List every line in the records below that contains the string "computer", copying each such line in full.

Records of locating words and elements:
((

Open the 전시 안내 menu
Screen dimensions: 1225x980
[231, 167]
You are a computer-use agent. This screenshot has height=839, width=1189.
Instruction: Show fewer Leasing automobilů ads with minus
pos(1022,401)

))

Finished exercise:
You are a computer-use agent. This screenshot has height=839, width=1189.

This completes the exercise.